Wow looking good!!!!


----------



## JerseyHighlander (Dec 19, 2020)

Could not have been easy working with such small pieces but wow what beautiful wood. Nicely executed too.


----------



## GS-76 (Dec 19, 2020)

That koa us awsome. Nice work.


----------



## DLJeffs (Dec 19, 2020)

I like the jewelry box too. Nice touch with the mermaid handles.


----------



## Tony (Dec 19, 2020)

It's a shame y'all can't see that jewelry box in person. It's spectacular, pics don't do it justice!


----------



## Barb (Dec 20, 2020)

Wow!
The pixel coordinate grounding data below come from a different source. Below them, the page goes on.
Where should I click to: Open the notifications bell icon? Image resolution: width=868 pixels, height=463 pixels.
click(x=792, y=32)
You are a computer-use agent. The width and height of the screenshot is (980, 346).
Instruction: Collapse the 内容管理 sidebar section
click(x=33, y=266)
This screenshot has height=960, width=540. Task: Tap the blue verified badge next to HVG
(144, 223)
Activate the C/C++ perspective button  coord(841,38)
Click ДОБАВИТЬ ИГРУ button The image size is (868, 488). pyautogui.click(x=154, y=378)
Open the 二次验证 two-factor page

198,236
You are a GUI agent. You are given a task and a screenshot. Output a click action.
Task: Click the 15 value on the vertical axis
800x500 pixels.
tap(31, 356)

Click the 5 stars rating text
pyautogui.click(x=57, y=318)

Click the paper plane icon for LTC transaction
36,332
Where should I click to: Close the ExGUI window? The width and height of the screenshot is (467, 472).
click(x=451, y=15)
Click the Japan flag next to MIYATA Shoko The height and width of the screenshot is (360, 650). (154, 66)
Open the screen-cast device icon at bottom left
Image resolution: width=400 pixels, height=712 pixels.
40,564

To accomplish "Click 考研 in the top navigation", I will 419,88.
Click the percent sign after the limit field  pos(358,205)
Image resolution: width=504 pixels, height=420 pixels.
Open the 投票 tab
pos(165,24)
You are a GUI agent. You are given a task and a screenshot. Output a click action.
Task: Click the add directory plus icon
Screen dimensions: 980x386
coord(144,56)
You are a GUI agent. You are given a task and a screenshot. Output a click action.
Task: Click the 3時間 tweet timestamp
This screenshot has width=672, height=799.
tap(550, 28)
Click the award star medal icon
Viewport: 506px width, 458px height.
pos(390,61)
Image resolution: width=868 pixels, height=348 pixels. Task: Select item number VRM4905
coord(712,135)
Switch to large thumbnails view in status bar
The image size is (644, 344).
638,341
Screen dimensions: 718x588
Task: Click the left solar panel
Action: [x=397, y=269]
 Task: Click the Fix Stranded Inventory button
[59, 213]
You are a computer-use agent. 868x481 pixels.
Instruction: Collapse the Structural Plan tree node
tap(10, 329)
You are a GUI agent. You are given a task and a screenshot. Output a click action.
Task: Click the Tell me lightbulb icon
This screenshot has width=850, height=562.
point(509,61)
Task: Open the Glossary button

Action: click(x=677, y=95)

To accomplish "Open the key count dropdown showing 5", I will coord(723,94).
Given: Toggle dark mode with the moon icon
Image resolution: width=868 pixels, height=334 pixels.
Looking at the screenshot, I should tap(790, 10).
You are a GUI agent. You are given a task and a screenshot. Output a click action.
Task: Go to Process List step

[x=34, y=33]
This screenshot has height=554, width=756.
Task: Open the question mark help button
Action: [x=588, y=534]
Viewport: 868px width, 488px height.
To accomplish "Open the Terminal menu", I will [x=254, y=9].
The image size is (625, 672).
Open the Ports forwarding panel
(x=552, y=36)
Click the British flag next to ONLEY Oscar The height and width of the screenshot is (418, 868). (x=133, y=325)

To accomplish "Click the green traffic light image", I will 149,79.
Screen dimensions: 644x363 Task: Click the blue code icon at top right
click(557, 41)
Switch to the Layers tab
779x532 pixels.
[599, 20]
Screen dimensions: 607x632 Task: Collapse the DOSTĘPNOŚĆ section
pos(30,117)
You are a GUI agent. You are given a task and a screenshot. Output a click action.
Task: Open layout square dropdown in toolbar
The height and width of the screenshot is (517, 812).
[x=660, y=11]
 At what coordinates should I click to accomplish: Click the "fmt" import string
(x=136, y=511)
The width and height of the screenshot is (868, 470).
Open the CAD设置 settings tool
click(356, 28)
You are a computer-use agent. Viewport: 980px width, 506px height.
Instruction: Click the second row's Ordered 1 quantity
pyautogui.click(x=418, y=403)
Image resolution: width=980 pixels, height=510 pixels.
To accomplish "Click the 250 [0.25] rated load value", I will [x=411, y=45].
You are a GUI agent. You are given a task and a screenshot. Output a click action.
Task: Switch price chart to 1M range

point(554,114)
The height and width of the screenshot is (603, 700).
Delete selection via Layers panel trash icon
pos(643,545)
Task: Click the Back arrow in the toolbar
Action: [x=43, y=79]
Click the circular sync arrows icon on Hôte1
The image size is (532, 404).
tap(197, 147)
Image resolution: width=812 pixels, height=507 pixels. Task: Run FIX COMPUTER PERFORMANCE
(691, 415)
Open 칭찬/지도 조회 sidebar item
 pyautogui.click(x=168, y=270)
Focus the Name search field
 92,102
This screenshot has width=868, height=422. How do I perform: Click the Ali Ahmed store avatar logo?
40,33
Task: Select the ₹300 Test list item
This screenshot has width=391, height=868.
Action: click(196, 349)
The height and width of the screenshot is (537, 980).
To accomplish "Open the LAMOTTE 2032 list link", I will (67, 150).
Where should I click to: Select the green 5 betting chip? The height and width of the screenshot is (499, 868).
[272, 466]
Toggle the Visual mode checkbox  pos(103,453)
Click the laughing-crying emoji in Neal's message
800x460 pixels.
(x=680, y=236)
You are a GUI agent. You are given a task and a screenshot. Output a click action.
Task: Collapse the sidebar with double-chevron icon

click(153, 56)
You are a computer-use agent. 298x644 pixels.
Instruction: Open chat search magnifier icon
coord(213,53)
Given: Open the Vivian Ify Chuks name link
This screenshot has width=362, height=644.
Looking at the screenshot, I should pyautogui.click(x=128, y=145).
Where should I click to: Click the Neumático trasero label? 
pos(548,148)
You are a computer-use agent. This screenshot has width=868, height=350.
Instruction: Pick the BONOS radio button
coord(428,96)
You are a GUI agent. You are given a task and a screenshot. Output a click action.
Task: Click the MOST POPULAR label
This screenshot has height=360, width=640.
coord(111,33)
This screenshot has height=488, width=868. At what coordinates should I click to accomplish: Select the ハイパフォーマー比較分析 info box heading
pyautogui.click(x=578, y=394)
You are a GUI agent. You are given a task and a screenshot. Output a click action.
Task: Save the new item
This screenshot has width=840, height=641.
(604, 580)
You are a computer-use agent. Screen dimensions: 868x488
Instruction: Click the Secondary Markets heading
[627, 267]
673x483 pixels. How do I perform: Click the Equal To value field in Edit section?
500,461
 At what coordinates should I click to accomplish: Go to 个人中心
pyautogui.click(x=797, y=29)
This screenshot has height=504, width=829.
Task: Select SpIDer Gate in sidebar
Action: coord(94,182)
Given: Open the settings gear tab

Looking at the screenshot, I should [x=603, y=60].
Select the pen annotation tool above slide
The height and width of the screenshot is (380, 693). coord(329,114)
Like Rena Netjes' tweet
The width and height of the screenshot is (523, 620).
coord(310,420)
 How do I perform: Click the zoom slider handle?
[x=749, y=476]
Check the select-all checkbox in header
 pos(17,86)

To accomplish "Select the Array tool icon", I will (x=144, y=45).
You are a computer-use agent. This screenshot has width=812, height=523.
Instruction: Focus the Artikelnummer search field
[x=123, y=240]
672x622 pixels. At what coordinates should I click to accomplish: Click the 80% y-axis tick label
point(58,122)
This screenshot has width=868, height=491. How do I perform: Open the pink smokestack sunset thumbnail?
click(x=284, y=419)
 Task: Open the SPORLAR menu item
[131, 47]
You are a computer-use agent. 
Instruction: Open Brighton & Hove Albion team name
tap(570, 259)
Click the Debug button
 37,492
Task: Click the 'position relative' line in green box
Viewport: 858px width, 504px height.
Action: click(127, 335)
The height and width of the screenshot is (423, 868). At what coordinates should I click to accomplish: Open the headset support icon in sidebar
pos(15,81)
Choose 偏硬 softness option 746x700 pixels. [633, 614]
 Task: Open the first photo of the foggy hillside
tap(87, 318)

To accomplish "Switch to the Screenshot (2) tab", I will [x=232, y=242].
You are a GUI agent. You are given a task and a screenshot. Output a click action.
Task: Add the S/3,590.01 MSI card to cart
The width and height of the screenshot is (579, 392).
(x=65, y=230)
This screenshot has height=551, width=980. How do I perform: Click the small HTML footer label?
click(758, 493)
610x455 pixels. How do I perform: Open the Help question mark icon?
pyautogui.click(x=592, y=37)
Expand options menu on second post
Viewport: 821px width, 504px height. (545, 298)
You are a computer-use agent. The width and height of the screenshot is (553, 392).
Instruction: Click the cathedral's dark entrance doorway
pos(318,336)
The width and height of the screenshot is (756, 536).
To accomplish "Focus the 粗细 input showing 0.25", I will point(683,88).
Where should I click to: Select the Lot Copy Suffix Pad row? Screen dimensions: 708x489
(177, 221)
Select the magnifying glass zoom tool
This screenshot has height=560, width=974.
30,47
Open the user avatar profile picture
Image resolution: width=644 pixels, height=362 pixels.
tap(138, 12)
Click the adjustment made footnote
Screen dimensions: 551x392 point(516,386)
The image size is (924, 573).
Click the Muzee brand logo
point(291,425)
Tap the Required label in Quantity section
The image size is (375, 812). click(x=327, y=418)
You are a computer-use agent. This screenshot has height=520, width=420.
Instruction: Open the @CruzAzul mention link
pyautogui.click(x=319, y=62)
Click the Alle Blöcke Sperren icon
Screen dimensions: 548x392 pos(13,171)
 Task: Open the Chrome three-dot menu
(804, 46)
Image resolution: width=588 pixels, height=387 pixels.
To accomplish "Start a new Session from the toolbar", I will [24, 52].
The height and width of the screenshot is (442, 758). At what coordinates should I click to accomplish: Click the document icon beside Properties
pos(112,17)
Absolutely gorgeous!


----------



## Mike Hill (Dec 21, 2020)

When the time comes - can I have a koa coffin? Saw an old show of Handcrafted America last night where a guy was making mango and koa chess sets and boards. Neat thing was that he was making them from Koa that he had on his land that he had planted 20 years prior.

Reactions: Like 1 | Way Cool 1


----------



## rob3232 (Dec 21, 2020)

Beautiful box Jim! Thanks for sharing!

Reactions: Thank You! 1


----------



## DLJeffs (Dec 21, 2020)

Mike Hill said:


> When the time comes - can I have a koa coffin? Saw an old show of Handcrafted America last night where a guy was making mango and koa chess sets and boards. Neat thing was that he was making them from Koa that he had on his land that he had planted 20 years prior.


No.

Reactions: Agree 1


----------



## Mike Hill (Dec 22, 2020)

DLJeffs said:


> No.


Oh heck! I'ma gunna go suck my thumb now!

Reactions: +Karma 1 | Informative 1


----------